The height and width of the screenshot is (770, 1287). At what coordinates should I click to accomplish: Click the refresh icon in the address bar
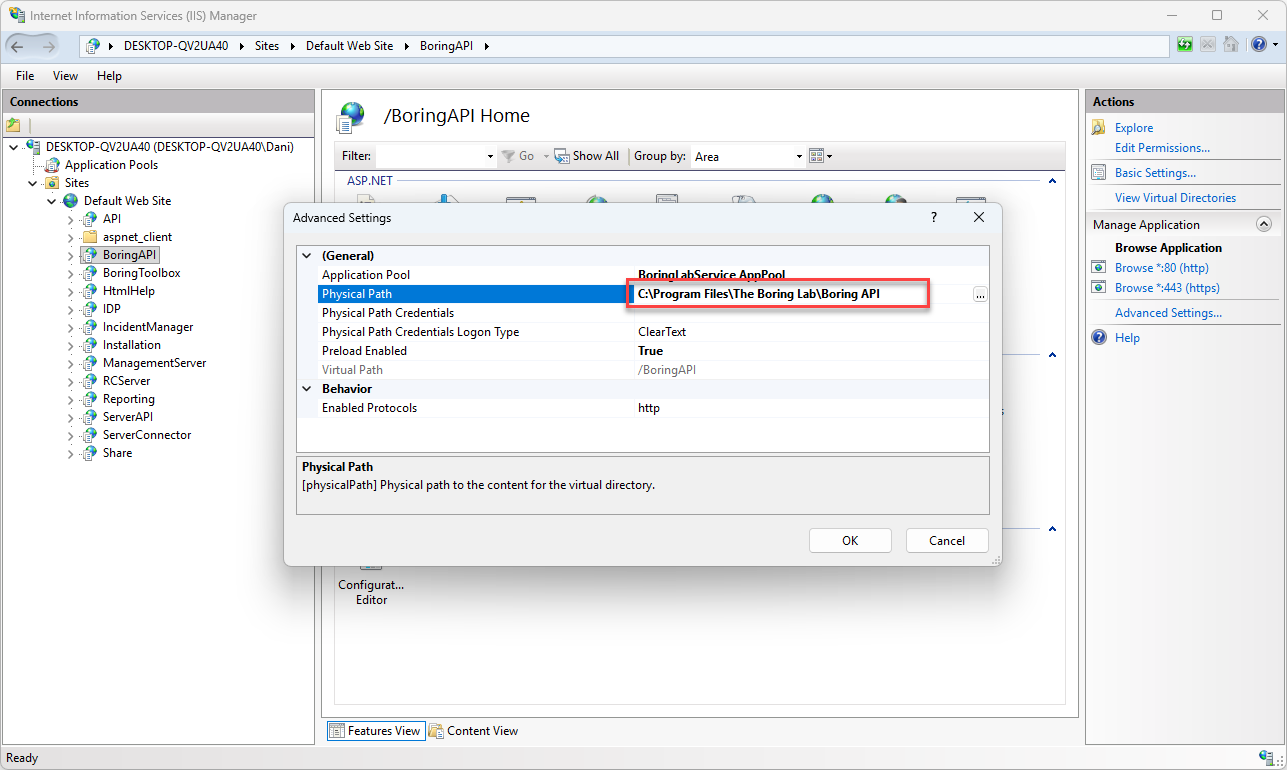tap(1185, 45)

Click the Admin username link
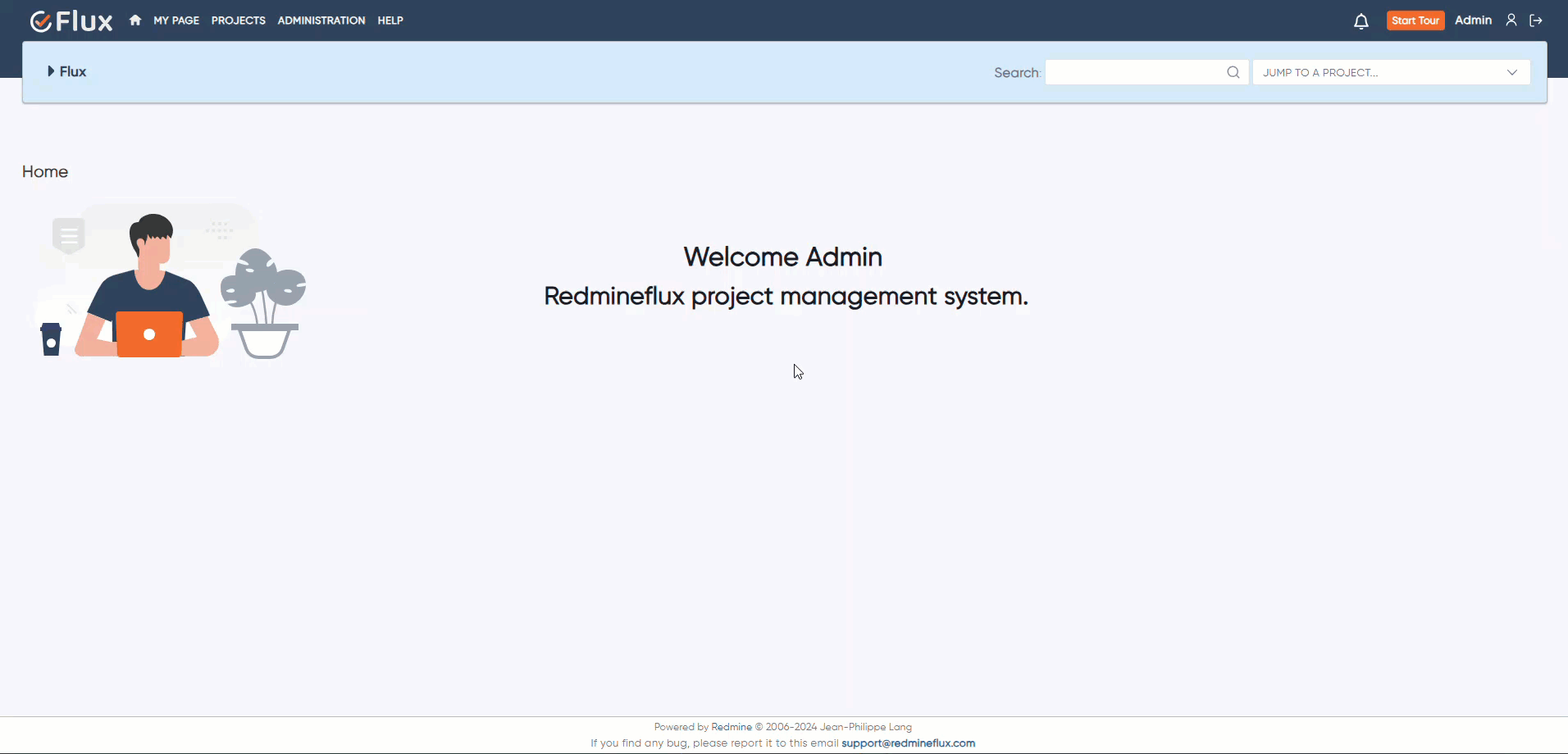[1473, 20]
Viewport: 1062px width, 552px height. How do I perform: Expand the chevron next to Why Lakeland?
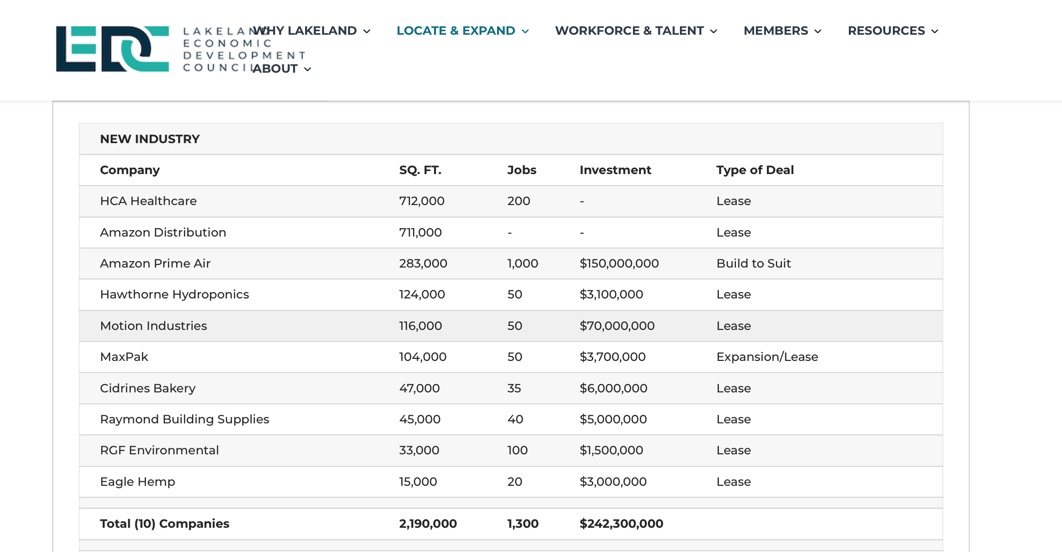[367, 32]
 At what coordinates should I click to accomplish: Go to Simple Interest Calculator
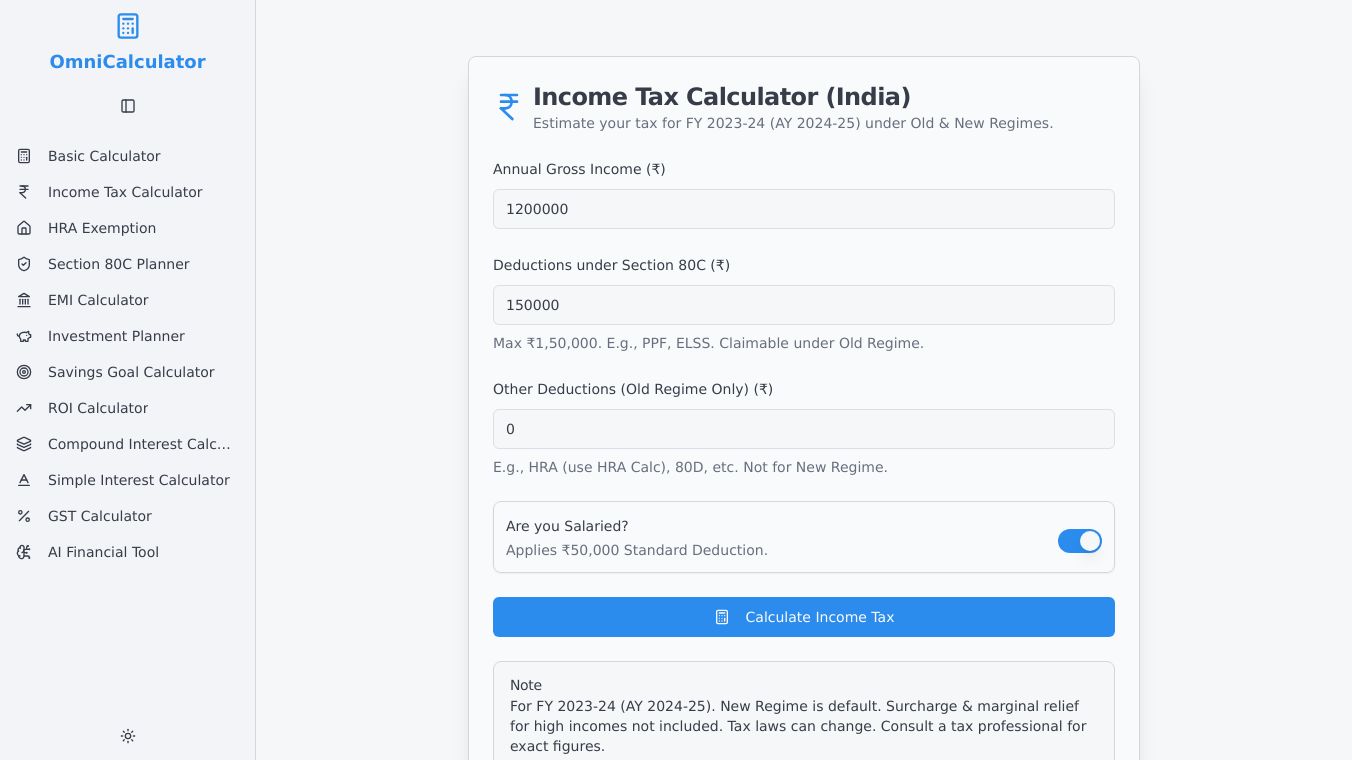(139, 480)
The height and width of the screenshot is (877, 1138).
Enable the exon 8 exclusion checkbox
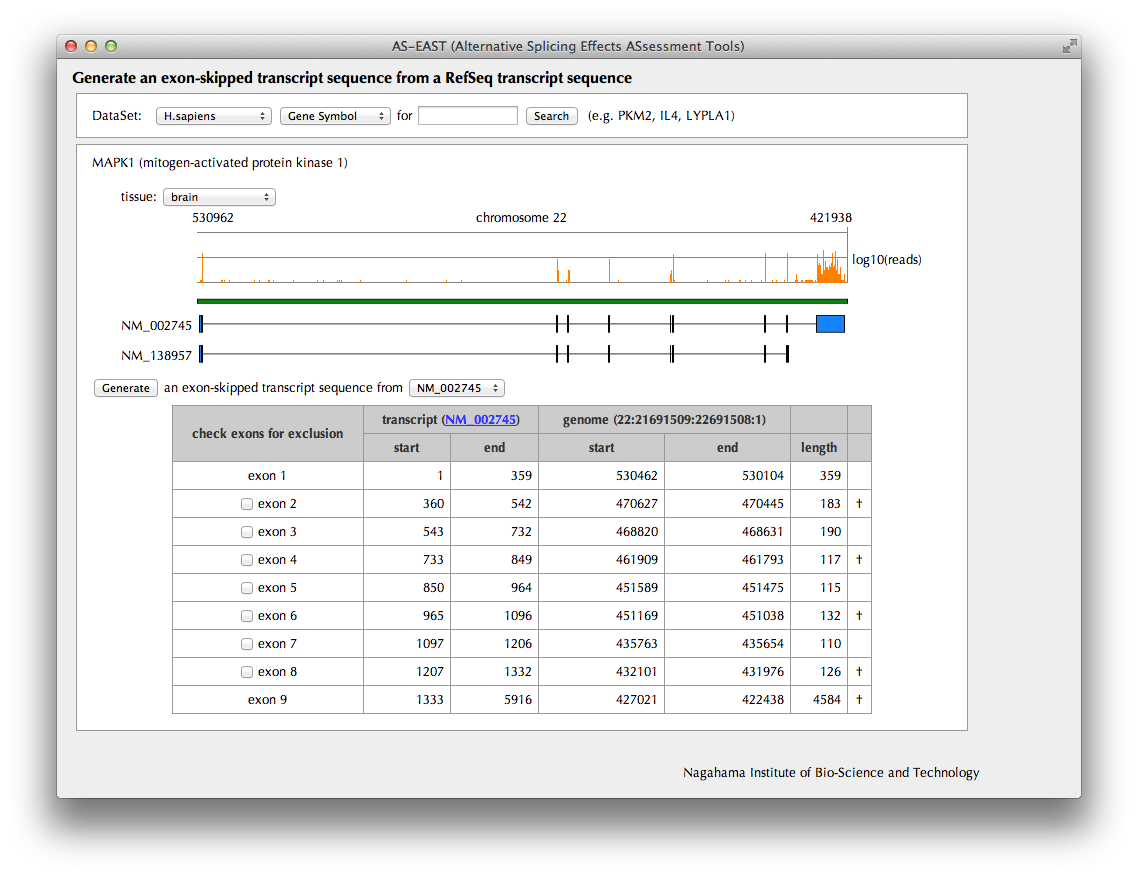pyautogui.click(x=247, y=672)
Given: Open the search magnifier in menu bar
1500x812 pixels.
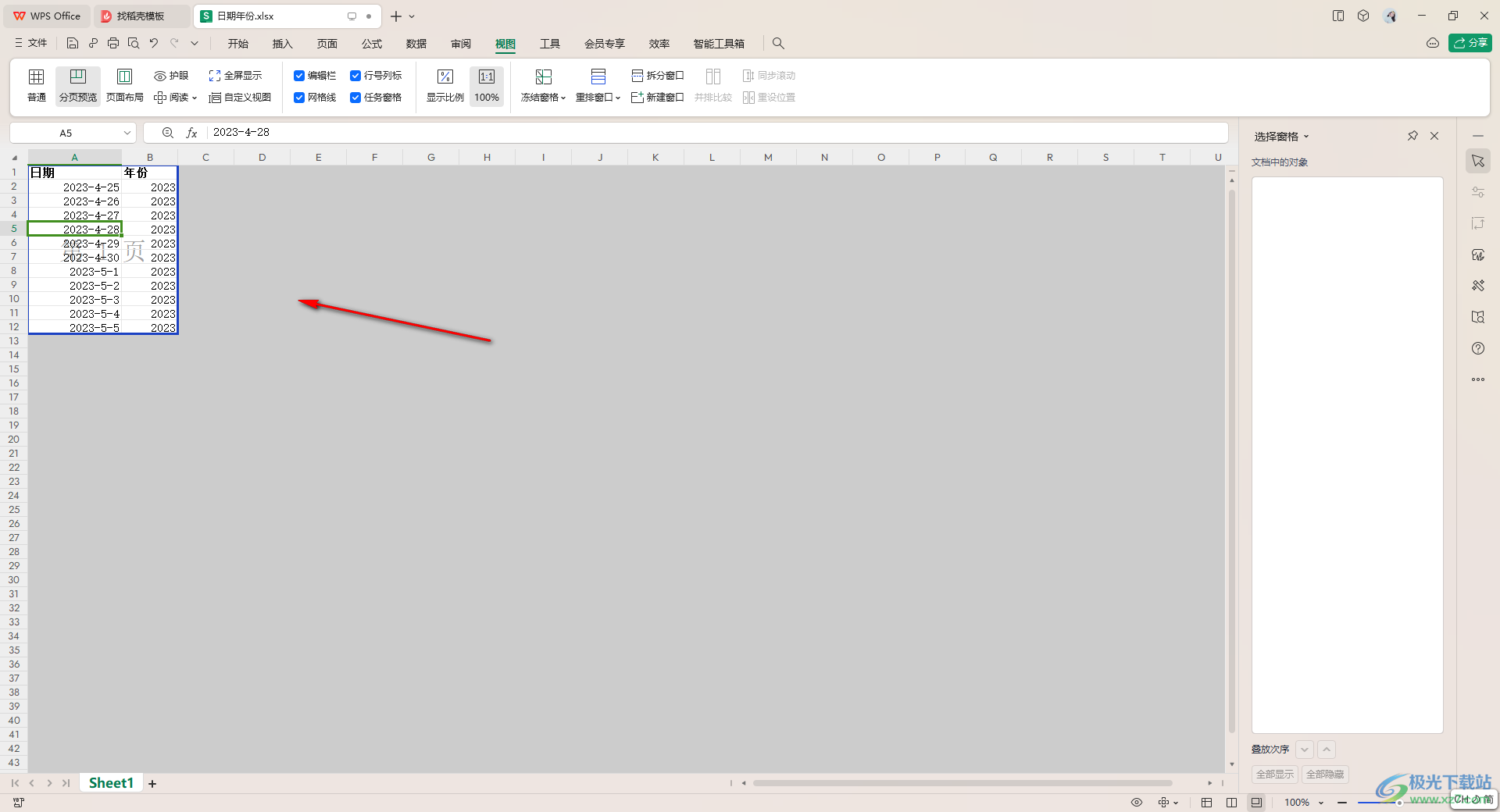Looking at the screenshot, I should coord(778,44).
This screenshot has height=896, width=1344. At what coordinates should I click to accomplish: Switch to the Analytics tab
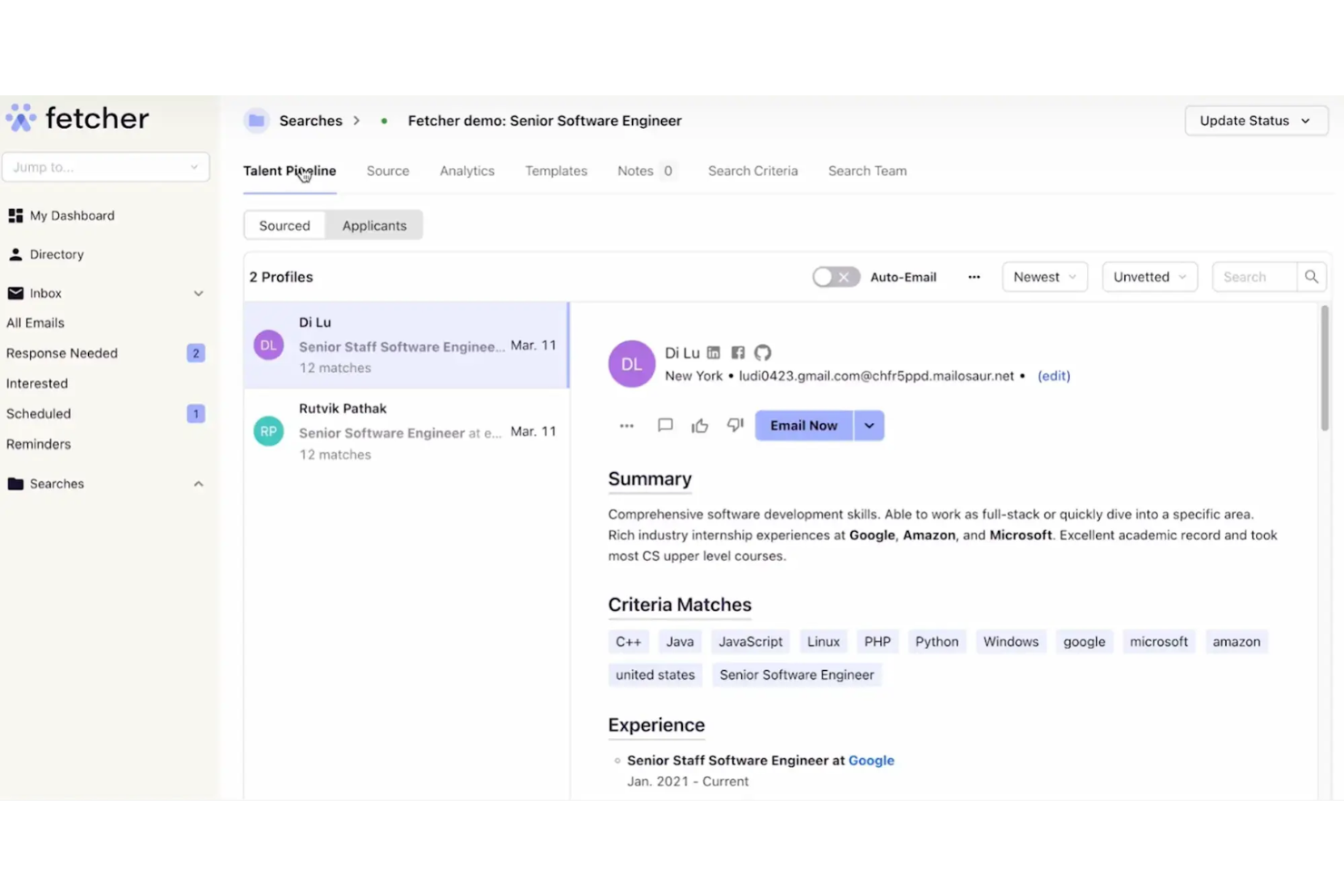point(466,171)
■ ■ ■ ■ ■ ■ ■
REQUIRED ACTION >>
Once the pictures are set aside, write out each record exactly.

SOLUTION FOR THIS PROBLEM >>
The height and width of the screenshot is (770, 1287). At what coordinates should I click to accomplish: Click the refresh icon in the address bar
tap(1185, 45)

Click the Admin username link
[1473, 20]
Viewport: 1062px width, 552px height. How do I perform: Expand the chevron next to Why Lakeland?
[367, 32]
 At what coordinates should I click to accomplish: Go to Simple Interest Calculator
(139, 480)
The height and width of the screenshot is (877, 1138).
Enable the exon 8 exclusion checkbox
pyautogui.click(x=247, y=672)
Given: Open the search magnifier in menu bar
1500x812 pixels.
Looking at the screenshot, I should coord(778,44).
This screenshot has height=896, width=1344. At what coordinates should I click to accomplish: Switch to the Analytics tab
point(466,171)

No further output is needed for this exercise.